[jira] [Updated] (HIVE-21210) CombineHiveInputFormat Thread Pool Sizing

BELUGA BEHR (JIRA) Mon, 04 Feb 2019 08:11:28 -0800


     [ 
https://issues.apache.org/jira/browse/HIVE-21210?page=com.atlassian.jira.plugin.system.issuetabpanels:all-tabpanel
 ]


BELUGA BEHR updated HIVE-21210:
-------------------------------
    Description: 
Threadpools.

Hive uses threadpools in several different places and each implementation is a 
little different and requires different configurations. I think that Hive needs 
to reign in and standardize the way that threadpools are used and threadpools 
should scale automatically without manual configuration. At any given time, 
there are many hundreds of threads running in the HS2 as the number of 
simultaneous connections increases and they surely cause contention with 
one-another.

Here is an example:
{code:java|title=CombineHiveInputFormat.java}
  // max number of threads we can use to check non-combinable paths
  private static final int MAX_CHECK_NONCOMBINABLE_THREAD_NUM = 50;
  private static final int DEFAULT_NUM_PATH_PER_THREAD = 100;
{code}
When building the splits for a MR job, there are up to 50 threads running per 
query and there is not much scaling here, it's simply 1 thread : 100 files 
ratio.  This implies that to process 5000 files, there are 50 threads, after 
that, 50 threads are still used. Many Hive jobs these days involve more than 
5000 files so it's not scaling well on bigger sizes.

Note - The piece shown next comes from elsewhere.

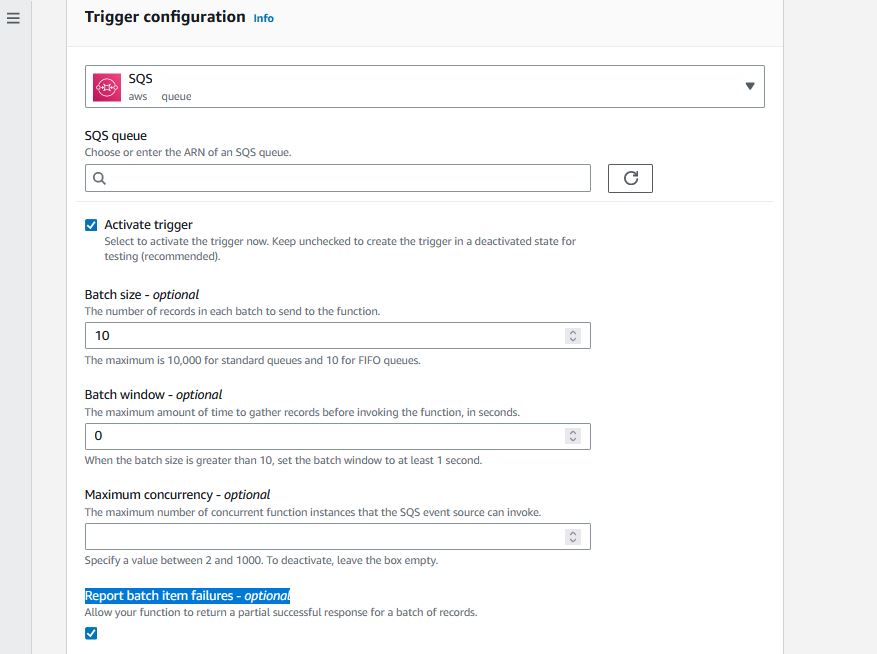
Task: Click the down arrow on Batch size stepper
Action: [572, 340]
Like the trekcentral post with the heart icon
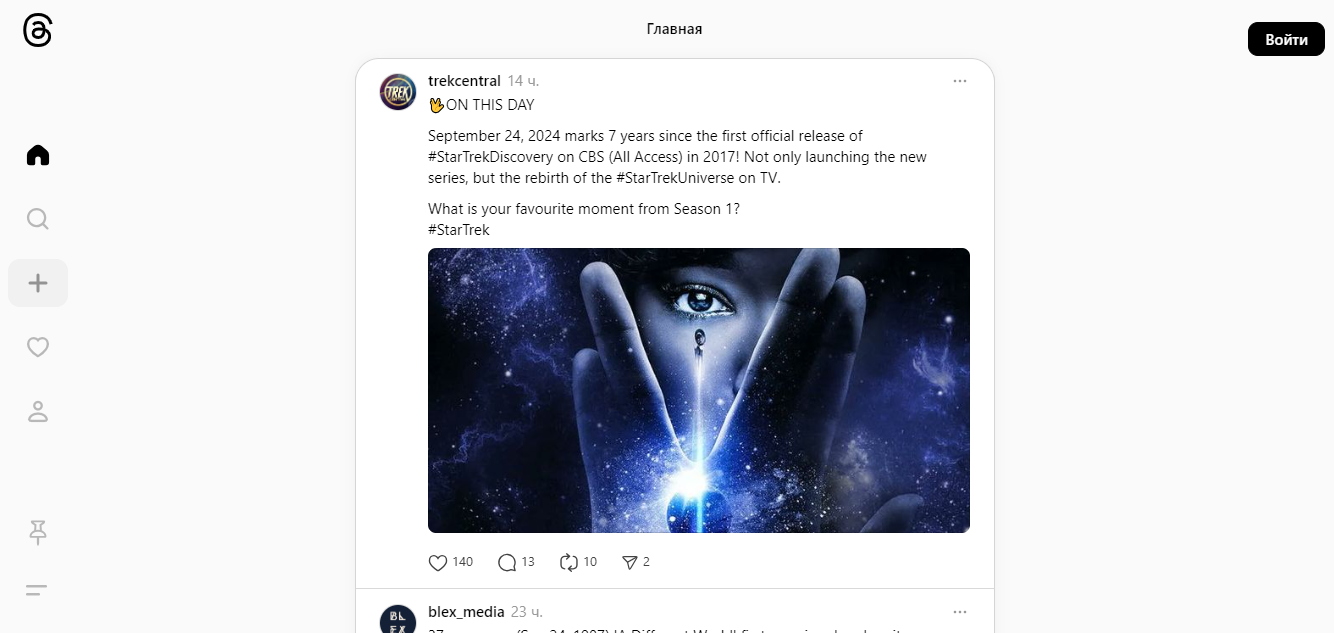Viewport: 1334px width, 633px height. [x=437, y=562]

This is not configurable (even manually), it doesn't change when the hardware 
specs increase, and 50 threads seems like a lot when a service must support up 
to 80 connections:

[https://www.cloudera.com/documentation/enterprise/5/latest/topics/admin_hive_tuning.html]

Not to mention, I have never seen a scenario where HS2 is running on a host all 
by itself and has the entire system dedicated to it. Therefore it should be 
more friendly and spin up fewer threads.

I am attaching a patch here that provides a few features:
 * Common module that produces {{ExecutorService}} which caps the number of 
threads it spins up at the number of processors a host has. Keep in mind that a 
class may submit as much work units ({{Callables}} as they would like, but the 
number of threads in the pool is capped.
 * Common module for partitioning work. That is, allow for a generic framework 
for dividing work into partitions (i.e. batches)
 * Modify {{CombineHiveInputFormat}} to take advantage of both modules, 
performing its same duties in a more Java OO way that is currently implemented
 * Add a partitioning (batching) implementation that enforces partitioning of a 
{{Collection}} based on the natural log of the {{Collection}} size so that it 
scales more slowly than a simple 1:100 ratio.
 * Simplify unit test code for {{CombineHiveInputFormat}}

My hope is to introduce these tools to {{CombineHiveInputFormat}} and then to 
drop it into other places.  One of the things I will introduce here is a 
"direct thread" {{ExecutorService}} so that even if there is a configuration 
for a thread pool to be disabled, it will still use an {{ExecutorService}} so 
that the project can avoid logic like "if this function is services by a thread 
pool, use a {{ExecutorService}} (and remember to close it later!) otherwise, 
create a single thread" so that things like [HIVE-16949] can be avoided in the 
future.

  was:
Threadpools.

Hive uses threadpools in several different places and each implementation is a 
little different and requires different configurations. I think that Hive needs 
to reign in and standardize the way that threadpools are used and threadpools 
should scale automatically without manual configuration. At any given time, 
there are many hundreds of threads running in the HS2 as the number of 
simultaneous connections increases and they surely cause contention with 
one-another.

Here is an example:
{code:java|title=CombineHiveInputFormat.java}
  // max number of threads we can use to check non-combinable paths
  private static final int MAX_CHECK_NONCOMBINABLE_THREAD_NUM = 50;
  private static final int DEFAULT_NUM_PATH_PER_THREAD = 100;
{code}
When building the splits for a MR job, there are up to 50 threads running per 
query and there is not much scaling here, it's simply 1 thread : 100 files 
ratio.  This implies that to process 5000 files, there are 50 threads, after 
that, 50 threads are still used. Many Hive jobs these days involve more than 
5000 files so it's not scaling well on bigger sizes.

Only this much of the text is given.